■ **Extract provided**:
Macular degeneration is the most common cause of age-related blindness in western industrialised countries. PhD student Oliya Abdullaeva has now developed a procedure to help those affected.
Over three million people in Germany suffer from macular degeneration. There is no cure for the disease. However, so-called visual prostheses can alleviate the symptoms. These convert light into electrical impulses and stimulate the nerve cells in the eye in a targeted manner. PhD student Oliya Abdullaeva from the Institute of Physics and the Institute of Biology and Environmental Sciences at the University of Oldenburg has now developed a prototype for such a prosthesis. Her results were recently published in the scientific journal "Advanced Functional Materials".
The macula is a tiny area of the eye's retina where people have the sharpest vision. This area, which is just a few square millimetres in size, contains a particularly large number of sensory cells. In age-related macular degeneration (AMD), the nerve cells are destroyed by deposits or pathologically altered blood vessels. The vision of those affected is considerably impaired - to the point of blindness.
Prototype made from organic semiconductors
For some time now, researchers have been testing visual prostheses made of inorganic silicon to at least partially restore patients' sight. However, these have some disadvantages. So far, they can only be used for a maximum of two years and require external batteries to power them. Patients also have to wear special glasses. Abdullaeva has now developed a prototype consisting of organic semiconductors. On the one hand, these materials are generally better tolerated by biological tissue than silicon chips, and on the other, they can convert light into electricity like a solar cell. These current pulses are intended to stimulate the nerve cells of the retina and thus restore their sensitivity to light. The prerequisite for this is that only the light-sensitive part of the nerve cells is destroyed in the affected person. The long-term goal is to implant the organic visual prostheses directly into the retina.

■ **Records provided**:

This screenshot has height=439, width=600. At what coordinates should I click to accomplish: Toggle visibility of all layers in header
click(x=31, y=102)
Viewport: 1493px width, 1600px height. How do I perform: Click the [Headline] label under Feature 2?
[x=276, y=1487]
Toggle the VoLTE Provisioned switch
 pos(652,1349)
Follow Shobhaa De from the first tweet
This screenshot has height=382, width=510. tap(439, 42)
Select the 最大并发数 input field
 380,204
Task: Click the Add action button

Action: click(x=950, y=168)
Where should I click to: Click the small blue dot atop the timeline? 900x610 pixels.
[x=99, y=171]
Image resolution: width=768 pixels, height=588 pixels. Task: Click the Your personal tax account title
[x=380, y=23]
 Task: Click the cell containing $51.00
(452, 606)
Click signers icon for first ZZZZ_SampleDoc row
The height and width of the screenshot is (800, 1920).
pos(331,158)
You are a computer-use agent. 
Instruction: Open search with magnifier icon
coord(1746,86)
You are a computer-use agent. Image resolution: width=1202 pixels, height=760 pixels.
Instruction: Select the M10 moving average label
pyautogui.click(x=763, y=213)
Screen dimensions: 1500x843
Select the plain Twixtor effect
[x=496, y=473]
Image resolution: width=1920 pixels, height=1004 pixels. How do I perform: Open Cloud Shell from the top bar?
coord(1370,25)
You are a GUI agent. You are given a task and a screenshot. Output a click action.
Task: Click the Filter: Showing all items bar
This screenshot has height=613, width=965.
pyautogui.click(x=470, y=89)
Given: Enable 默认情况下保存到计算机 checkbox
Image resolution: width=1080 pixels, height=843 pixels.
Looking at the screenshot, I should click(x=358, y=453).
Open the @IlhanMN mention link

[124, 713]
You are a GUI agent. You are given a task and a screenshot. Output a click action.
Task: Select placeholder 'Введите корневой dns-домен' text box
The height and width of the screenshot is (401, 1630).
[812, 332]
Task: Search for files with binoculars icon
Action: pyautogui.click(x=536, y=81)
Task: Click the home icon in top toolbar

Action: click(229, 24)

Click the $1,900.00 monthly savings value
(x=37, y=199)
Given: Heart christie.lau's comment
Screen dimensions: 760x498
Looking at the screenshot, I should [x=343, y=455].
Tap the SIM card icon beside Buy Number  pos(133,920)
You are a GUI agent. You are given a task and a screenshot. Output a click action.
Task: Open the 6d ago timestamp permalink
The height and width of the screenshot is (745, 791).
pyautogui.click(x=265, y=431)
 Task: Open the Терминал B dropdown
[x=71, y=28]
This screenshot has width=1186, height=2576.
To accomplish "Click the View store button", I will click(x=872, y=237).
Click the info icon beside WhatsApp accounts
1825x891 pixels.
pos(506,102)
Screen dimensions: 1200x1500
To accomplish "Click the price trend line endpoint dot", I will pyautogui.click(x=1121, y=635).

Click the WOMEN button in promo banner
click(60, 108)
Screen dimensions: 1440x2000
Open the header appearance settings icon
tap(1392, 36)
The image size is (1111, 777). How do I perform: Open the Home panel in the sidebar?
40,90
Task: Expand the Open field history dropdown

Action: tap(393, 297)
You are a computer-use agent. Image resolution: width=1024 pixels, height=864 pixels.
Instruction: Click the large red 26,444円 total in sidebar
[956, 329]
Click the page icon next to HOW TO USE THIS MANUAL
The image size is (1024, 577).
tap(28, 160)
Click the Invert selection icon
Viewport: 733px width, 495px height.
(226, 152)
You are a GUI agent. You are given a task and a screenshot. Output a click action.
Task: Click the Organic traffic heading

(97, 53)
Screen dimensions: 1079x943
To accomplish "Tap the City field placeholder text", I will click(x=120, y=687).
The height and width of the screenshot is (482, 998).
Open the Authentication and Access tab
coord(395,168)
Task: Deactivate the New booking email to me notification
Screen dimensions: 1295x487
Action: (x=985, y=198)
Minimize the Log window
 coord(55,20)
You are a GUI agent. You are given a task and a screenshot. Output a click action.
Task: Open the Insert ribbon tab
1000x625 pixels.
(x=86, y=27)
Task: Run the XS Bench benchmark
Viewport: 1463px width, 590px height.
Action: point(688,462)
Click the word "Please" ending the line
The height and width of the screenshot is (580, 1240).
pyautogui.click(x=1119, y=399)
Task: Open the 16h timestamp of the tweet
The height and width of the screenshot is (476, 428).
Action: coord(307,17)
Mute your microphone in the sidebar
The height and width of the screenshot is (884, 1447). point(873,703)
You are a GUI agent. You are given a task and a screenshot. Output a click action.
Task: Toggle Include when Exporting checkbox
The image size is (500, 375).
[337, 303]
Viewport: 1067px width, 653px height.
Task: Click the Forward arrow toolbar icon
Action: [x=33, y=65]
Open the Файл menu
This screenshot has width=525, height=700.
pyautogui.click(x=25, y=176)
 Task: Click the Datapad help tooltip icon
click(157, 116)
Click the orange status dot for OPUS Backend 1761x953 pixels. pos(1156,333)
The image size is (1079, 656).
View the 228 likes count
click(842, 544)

■ **Required tasks**:
a) Reproduce the passage from the macular degeneration article word for word, starting at "Macular degeneration is" and ending at "help those affected.".
b) Answer these questions using the macular degeneration article:
(i) How many people in Germany suffer from macular degeneration?
(ii) In which scientific journal were Abdullaeva's results published?
(iii) For how long, at most, can the silicon visual prostheses be used so far?
Use only the macular degeneration article and nothing else.

■ **Answers by item number**:
a)
Macular degeneration is the most common cause of age-related blindness in western industrialised countries. PhD student Oliya Abdullaeva has now developed a procedure to help those affected.

b)
(i) Over three million.
(ii) "Advanced Functional Materials."
(iii) Two years.